**** Auszug ****

Dr. Herwig van Nieuwland:

Herr Präsident! Meine sehr verehrten Damen und Herren! Es ist für mich eine besondere Ehre, aus Anlass meiner Wahl zum Präsidenten des Staatsgerichtshofs heute vor Ihnen, den Abgeordneten des Niedersächsischen Landtages, sprechen zu dürfen. Dass Sie mir dazu Gelegenheit geben und mich vor genau fünf Wochen mit so großer Mehrheit in dieses hohe Richteramt gewählt haben, dafür möchte ich an dieser Stelle noch einmal allen herzlich Dank sagen. Ich freue mich auf meine neue Aufgabe und werde mich nach Kräften bemühen, meinen Teil dazu beizutragen, der Landesverfassung als der Grundordnung niedersächsischer Staatlichkeit die ihr zukommende Geltung zu verschaffen.

Bei der letzten Wahl sind allerdings nicht nur der Präsident und die Vizepräsidentin des Staatsgerichtshofs neu gewählt worden, sondern es haben auch sieben weitere Wahlen von Mitgliedern und stellvertretenden Mitgliedern stattgefunden. Allein bei den Mitgliedern hat es vier Neuwahlen gegeben. Damit ist fast die Hälfte der Mitglieder neu in das Richteramt berufen worden. Man kann daher mit Fug und Recht von einer Phase des Umbruchs und eines gewissen Neuanfangs sprechen. Dabei ist besonders erfreulich, dass der Staatsgerichtshof nun aus vier Frauen und fünf Männern besteht. Zum ersten Mal in der Geschichte des Staatsgerichtshofs wurde damit die Gleichberechtigung der Geschlechter erreicht, soweit dies bei der ungeraden Zahl neun möglich ist. Die letzten Richterwahlen sind insoweit Ausdruck einer neuen Entwicklung, die ich außerordentlich begrüße.

****

Schriftliche Aufgabe
Nennen Sie alle Grundzahlen, die im Auszug als Wort ausgeschrieben sind, jeweils zusammen mit dem Wort, auf das sie sich beziehen. Stützen Sie sich ausschließlich auf den Auszug.

**** Daten ****

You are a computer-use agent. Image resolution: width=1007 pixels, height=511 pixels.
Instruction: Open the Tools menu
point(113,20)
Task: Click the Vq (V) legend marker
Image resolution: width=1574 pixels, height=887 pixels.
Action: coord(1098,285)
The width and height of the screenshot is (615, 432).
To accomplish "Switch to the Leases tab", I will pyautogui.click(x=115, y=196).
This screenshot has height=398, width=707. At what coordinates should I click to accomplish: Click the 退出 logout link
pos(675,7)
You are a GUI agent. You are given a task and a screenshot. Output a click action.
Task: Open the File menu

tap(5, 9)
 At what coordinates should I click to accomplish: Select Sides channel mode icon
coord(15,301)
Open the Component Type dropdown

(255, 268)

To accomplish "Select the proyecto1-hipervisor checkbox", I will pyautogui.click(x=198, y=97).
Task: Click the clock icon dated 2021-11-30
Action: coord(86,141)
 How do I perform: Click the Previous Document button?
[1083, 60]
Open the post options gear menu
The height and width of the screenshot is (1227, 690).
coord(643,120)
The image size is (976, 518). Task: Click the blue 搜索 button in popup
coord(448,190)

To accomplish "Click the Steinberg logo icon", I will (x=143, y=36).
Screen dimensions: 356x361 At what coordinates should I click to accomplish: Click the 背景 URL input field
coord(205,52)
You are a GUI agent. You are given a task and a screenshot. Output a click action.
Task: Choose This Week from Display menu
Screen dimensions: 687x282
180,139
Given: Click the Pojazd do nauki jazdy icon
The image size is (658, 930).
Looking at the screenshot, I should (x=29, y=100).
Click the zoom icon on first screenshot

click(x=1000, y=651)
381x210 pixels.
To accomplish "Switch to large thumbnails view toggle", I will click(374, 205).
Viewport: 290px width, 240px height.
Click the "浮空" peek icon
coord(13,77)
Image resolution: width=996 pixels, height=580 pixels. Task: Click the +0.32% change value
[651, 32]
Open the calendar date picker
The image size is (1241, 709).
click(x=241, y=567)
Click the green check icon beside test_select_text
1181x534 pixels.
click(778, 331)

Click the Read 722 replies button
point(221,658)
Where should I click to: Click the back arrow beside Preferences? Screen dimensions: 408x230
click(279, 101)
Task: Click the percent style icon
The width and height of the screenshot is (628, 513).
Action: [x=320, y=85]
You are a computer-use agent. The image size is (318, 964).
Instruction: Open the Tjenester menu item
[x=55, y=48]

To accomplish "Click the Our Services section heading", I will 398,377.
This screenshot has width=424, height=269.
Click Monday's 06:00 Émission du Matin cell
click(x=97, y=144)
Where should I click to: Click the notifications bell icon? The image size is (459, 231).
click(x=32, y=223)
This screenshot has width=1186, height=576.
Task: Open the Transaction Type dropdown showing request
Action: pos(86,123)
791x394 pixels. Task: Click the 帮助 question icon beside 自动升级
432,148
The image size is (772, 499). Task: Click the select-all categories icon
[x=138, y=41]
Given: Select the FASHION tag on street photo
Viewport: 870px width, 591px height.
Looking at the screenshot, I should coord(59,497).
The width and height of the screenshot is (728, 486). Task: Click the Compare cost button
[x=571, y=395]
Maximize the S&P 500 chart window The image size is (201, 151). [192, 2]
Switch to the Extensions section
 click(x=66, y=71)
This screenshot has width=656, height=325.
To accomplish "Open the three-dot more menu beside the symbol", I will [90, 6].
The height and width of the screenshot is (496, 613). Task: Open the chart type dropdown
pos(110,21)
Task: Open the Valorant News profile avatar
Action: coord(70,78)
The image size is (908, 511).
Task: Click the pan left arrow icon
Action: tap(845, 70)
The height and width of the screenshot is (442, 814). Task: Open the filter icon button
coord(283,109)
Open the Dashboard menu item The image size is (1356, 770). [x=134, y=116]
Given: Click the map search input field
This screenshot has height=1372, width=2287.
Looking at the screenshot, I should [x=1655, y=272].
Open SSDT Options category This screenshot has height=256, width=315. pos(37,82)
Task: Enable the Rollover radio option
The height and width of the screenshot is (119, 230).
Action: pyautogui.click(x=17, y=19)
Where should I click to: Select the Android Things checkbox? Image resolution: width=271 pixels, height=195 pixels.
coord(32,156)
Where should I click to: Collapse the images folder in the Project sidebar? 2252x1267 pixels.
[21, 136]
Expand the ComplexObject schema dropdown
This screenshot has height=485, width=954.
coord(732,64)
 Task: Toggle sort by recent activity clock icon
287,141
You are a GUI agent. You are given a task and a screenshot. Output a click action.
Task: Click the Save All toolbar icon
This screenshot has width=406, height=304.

****

Antwort
- fünf Wochen
- sieben weitere Wahlen
- vier Neuwahlen
- vier Frauen
- fünf Männer
- neun (die ungerade Zahl neun)